Des problèmes psychologiques peuvent déclencher des troubles de l’érection.
Ils sont inévitables dans la mesure où la vie quotidienne offre de multiples motifs d’anxiété et d’angoisse. Ce sont les "pannes" dont parle si bien Stendhal, grand séducteur anxieux, qui en a
souvent souffert.
1) Les soucis conjugaux sont le plus souvent impliqués dans la genèse d’un impuissance. La relation au partenaire est source de fréquentes remises en cause des performances de toutes
natures, dont la performance sexuelle. La déstabilisation se confirme dans la panne brutale. La lassitude sexuelle est aussi en cause en tant que comportement animal qui affecte aussi
l’Homme.
2) La crainte d’échouer n’est pas plus développée chez l’homme mais elle s’exprime de manière plus visible. Cette impuissance de situation survient avec
certains partenaires seulement ou dans certaines circonstances (environnement). La réussite de la masturbation en général n’est pas affectée, ce qui doit rassurer sur le caractère psychologique,
donc réversible de l’impuissance.
3) L’inexpérience et le manque d’information sur le fonctionnement sexuel masculin favorise une impulsivité et des craintes infondées qui nuisent à la maîtrise des
rapports, donc à une bonne estime de soi, source d’anxiété, elle-même source de troubles de l’érection.
4) Les troubles psychiatriques sont de grand pourvoyeurs d’impuissance. Le plus fréquent, la dépression vraie, entraîne une impuissance et un
désinvestissement libidinal caractéristiques : l’homme n’a plus envie de faire l’amour, il ne désire plus les rapports sexuels, quels que soient la ou le partenaires. Les troubles de
l’identité sexuelle sont aussi concernés.
La consultation d’un médecin sexologue permet une prise en charge psychologique et conjugale si besoin. Elle permet aussi de faire le point des troubles organiques
sous-jacents, qui majorent la débandade psychologique.
Après le célèbre Viagra, une nouvelle classe de médicaments fait son apparition pour pallier les défaillances viriles dites dysfonctions érectiles.
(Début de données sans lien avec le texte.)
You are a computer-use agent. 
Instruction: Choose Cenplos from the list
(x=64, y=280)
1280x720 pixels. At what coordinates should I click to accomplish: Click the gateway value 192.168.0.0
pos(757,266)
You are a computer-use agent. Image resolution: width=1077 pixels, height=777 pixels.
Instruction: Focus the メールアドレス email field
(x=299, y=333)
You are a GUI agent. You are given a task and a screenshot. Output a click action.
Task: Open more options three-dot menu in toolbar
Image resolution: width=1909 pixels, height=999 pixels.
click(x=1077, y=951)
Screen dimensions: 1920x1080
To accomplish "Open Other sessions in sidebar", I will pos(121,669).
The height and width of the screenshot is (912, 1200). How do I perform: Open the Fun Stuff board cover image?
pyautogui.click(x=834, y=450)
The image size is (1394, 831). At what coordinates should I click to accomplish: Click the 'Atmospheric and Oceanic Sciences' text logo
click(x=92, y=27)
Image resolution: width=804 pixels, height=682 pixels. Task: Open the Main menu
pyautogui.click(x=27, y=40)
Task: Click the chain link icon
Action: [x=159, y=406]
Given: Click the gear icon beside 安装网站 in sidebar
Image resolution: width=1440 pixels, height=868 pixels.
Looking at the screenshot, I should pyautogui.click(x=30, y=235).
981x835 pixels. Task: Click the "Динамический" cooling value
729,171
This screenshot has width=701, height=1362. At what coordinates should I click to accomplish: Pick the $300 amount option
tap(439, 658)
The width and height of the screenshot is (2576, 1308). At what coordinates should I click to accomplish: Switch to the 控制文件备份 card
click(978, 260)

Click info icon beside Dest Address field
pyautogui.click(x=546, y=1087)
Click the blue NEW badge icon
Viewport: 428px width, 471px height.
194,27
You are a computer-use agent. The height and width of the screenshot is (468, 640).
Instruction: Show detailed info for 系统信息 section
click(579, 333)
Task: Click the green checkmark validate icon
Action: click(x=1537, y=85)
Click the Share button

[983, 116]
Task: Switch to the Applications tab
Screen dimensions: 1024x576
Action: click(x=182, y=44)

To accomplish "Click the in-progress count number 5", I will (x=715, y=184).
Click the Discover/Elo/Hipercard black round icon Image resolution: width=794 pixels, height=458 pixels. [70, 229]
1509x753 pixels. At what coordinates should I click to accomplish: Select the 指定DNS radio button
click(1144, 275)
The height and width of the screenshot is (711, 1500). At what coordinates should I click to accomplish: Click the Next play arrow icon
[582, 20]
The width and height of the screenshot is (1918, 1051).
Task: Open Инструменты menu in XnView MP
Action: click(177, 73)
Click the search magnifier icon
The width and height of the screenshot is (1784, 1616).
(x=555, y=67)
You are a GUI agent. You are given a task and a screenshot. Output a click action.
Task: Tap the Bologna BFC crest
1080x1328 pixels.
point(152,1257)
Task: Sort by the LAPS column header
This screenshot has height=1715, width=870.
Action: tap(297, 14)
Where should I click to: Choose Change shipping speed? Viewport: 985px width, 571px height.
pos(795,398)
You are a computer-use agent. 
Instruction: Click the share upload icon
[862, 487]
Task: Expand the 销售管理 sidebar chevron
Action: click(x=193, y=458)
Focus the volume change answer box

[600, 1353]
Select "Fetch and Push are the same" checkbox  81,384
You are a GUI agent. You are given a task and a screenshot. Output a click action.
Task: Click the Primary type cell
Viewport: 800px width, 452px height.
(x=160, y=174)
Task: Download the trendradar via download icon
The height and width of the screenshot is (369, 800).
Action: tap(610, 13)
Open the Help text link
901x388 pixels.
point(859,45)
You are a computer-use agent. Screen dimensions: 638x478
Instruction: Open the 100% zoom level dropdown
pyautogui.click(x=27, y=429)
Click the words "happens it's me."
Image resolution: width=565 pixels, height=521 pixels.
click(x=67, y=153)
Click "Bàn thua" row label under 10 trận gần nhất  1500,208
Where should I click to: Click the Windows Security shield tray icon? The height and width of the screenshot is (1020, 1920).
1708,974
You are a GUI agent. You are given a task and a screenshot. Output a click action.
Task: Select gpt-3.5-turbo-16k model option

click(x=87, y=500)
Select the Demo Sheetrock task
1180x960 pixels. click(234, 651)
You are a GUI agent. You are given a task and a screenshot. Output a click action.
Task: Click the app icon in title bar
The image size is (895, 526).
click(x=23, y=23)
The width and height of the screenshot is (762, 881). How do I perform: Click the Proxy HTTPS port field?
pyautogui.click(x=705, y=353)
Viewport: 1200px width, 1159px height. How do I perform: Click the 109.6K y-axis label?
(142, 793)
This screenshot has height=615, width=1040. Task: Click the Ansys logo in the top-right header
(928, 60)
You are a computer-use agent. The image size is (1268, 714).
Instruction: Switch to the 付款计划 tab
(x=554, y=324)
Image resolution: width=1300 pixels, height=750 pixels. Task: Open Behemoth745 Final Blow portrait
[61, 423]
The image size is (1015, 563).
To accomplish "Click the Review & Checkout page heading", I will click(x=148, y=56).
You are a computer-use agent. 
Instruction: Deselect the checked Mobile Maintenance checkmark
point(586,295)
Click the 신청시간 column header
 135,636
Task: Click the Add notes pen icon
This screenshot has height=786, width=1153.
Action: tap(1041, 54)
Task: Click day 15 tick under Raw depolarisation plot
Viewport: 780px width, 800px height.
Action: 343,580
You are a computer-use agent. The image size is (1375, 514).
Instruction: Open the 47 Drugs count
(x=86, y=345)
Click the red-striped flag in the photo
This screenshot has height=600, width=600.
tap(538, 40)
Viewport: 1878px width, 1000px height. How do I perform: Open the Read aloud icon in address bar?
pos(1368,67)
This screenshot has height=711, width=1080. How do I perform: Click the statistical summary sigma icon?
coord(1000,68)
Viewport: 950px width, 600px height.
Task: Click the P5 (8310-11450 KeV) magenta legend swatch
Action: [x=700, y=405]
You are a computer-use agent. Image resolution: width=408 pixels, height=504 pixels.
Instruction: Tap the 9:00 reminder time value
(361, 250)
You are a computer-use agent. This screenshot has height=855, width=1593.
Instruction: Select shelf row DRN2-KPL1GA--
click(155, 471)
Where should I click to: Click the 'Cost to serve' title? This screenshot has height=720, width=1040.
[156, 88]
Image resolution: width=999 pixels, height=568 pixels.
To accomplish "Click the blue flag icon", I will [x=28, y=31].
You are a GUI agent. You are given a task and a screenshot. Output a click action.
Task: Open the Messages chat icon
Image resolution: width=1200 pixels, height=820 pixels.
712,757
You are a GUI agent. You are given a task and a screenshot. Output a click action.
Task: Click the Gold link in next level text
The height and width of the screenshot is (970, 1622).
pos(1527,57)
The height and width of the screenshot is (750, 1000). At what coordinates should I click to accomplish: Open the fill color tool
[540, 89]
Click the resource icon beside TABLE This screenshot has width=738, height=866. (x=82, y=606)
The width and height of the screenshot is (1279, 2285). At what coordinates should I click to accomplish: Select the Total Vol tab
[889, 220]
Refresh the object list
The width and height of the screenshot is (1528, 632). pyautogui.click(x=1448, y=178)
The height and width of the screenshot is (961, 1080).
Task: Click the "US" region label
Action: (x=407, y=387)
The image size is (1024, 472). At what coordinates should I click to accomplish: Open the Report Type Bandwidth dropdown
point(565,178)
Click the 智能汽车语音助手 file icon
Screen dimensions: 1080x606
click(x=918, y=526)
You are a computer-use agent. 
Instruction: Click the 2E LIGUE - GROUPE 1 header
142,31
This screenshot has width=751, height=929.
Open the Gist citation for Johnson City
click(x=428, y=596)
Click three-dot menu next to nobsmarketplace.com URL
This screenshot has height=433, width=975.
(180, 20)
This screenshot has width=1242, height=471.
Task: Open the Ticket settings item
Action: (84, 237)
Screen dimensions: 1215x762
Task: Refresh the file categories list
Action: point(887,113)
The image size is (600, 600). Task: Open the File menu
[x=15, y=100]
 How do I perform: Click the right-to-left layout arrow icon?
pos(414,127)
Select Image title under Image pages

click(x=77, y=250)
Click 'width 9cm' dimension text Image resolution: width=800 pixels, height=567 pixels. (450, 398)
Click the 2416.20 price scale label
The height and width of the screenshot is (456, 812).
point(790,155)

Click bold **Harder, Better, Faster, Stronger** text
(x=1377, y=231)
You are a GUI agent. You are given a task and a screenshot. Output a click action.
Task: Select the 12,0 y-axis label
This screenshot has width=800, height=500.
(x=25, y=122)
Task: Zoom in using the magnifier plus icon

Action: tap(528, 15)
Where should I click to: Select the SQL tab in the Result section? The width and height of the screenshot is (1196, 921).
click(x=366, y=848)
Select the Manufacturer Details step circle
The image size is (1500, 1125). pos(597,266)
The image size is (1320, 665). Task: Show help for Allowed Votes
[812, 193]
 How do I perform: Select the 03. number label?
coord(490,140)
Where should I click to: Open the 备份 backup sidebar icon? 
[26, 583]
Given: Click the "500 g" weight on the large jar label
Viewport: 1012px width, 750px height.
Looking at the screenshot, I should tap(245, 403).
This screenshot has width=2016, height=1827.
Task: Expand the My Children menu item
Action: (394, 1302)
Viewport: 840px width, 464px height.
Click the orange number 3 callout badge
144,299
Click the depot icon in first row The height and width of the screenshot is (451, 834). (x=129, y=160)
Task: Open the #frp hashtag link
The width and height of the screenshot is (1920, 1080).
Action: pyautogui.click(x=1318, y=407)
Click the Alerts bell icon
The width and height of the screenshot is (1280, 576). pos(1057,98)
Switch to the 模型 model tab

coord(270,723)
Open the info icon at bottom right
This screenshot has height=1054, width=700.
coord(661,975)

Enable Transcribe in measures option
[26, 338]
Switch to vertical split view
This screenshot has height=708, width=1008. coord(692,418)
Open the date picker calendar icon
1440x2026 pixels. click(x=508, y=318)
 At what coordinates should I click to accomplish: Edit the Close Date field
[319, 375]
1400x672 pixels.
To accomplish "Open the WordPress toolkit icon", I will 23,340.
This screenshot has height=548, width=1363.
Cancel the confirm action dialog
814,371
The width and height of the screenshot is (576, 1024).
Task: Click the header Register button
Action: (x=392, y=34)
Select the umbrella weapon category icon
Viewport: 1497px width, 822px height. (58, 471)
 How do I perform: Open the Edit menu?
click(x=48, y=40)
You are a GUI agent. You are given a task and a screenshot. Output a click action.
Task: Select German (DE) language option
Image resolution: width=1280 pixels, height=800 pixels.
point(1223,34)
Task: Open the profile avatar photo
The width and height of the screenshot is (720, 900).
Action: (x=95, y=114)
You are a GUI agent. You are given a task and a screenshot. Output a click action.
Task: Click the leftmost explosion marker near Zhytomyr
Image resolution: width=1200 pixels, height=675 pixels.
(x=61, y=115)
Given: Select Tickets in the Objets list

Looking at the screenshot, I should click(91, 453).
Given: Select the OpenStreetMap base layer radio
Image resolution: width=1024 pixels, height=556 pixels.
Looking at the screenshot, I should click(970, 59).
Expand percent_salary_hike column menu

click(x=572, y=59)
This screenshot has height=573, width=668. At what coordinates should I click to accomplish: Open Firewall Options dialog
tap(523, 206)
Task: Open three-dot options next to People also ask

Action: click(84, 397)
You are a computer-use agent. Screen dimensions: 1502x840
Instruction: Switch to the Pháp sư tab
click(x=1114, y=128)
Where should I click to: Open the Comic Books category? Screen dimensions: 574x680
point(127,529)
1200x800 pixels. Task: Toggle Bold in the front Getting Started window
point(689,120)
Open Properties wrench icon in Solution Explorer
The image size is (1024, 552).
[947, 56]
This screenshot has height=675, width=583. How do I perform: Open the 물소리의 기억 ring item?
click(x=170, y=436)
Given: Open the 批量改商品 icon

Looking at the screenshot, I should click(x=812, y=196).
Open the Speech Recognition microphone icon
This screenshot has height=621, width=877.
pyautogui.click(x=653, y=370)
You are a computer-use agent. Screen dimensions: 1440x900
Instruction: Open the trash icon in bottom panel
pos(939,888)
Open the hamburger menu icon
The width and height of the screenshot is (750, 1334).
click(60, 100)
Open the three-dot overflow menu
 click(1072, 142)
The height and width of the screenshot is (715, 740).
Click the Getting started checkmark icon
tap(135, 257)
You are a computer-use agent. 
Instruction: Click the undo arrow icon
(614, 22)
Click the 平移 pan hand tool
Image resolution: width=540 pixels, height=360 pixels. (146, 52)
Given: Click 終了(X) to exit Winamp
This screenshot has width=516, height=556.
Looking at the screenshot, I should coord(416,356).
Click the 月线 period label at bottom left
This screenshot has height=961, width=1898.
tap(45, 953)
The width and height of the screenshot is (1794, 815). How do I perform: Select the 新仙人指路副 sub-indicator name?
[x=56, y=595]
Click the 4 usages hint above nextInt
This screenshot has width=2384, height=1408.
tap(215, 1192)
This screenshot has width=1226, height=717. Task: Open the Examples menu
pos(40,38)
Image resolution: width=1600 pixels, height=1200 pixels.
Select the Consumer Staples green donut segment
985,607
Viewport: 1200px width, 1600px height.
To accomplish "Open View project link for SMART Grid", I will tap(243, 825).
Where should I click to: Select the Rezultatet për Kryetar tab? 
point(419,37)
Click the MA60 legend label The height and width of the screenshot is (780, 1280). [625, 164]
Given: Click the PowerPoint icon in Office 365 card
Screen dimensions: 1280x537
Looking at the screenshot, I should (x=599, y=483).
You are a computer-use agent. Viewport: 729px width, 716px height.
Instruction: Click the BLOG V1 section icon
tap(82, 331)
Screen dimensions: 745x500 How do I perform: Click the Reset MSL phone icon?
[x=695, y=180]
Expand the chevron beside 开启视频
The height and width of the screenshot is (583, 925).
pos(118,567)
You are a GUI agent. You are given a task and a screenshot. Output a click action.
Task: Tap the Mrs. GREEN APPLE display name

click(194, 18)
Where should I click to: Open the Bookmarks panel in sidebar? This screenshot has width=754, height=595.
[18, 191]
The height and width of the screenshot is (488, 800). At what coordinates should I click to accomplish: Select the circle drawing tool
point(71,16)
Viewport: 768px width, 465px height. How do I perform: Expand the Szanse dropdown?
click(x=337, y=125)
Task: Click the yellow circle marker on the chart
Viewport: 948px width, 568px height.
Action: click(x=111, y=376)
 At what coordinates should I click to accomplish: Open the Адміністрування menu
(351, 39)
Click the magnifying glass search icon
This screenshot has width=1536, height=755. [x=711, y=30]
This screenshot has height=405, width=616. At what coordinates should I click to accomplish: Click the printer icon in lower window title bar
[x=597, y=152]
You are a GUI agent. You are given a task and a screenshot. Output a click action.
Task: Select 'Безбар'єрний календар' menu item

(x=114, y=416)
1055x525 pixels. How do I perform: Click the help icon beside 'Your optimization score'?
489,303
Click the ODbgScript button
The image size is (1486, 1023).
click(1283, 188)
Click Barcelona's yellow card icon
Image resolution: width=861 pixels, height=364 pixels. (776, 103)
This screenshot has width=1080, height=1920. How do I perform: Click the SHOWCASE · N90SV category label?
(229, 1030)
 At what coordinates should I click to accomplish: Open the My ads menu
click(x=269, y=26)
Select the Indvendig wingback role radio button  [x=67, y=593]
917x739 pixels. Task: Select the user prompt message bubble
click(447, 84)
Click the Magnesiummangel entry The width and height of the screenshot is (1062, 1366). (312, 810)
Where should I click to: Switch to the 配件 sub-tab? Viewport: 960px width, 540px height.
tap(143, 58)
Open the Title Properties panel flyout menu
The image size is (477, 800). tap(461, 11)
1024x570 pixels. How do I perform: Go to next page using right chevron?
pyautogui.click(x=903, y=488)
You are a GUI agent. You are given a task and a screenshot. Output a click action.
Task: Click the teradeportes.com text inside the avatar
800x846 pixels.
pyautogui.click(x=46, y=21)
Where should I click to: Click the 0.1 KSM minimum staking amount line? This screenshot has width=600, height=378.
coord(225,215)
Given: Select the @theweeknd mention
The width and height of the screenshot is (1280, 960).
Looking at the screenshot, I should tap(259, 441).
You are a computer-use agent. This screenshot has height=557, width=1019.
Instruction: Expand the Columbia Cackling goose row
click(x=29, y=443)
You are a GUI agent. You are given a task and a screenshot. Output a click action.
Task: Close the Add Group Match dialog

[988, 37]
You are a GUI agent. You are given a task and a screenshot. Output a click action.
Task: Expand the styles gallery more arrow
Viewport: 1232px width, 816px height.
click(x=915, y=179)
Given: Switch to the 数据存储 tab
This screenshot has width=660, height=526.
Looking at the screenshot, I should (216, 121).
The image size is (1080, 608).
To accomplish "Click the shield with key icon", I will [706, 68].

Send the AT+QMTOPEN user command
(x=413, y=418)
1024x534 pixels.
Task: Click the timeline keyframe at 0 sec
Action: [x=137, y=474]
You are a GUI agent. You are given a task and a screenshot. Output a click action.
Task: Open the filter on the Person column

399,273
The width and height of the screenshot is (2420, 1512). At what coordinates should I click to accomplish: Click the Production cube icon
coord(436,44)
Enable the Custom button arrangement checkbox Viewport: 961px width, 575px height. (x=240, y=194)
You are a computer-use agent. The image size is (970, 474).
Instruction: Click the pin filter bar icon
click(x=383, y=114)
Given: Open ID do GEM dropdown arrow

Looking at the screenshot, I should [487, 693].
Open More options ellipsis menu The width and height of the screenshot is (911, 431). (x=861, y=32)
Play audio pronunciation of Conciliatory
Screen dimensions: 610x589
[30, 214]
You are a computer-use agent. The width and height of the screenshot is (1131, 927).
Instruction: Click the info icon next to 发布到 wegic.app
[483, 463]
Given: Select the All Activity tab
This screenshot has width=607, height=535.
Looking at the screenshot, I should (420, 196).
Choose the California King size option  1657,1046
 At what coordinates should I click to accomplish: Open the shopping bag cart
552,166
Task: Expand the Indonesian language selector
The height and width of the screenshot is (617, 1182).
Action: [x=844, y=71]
Il s'agit du chlorhydrate d'apomorphine
commercialisé sous les noms d'Ixense et d'Uprima.
En fait cette molécule est utilisée depuis longtemps dans la maladie de Parkinson et dans certaines intoxications.
Son mode d'action est différent du Viagra puisqu'il agit au niveau central (hypothalamus et voies dopaminergiques). Il n'en a donc pas les contre-indications, en particulier il ne réagit
pas avec les médicaments dérivés de la trinitrine.
Nouveau produit à essayer car Il se présente en comprimés à sucer (si ! si!) dosés à 2 mg et 3 mg, en boîtes de 2, 4 et 8 comprimés. Il n'est pas remboursé par la SS française.
Ce mode d'administration sublingual permet d'obtenir une érection en moins de 20 minutes, d'où des rapports sexuels plus naturels car non programmés à l'avance comme avec le
Viagra (délai d'action d'une heure).
Son élimination rapide permet une deuxième prise éventuelle 8 heures après la première.
Comme le Viagra, son efficacité nécessite une stimulation sexuelle.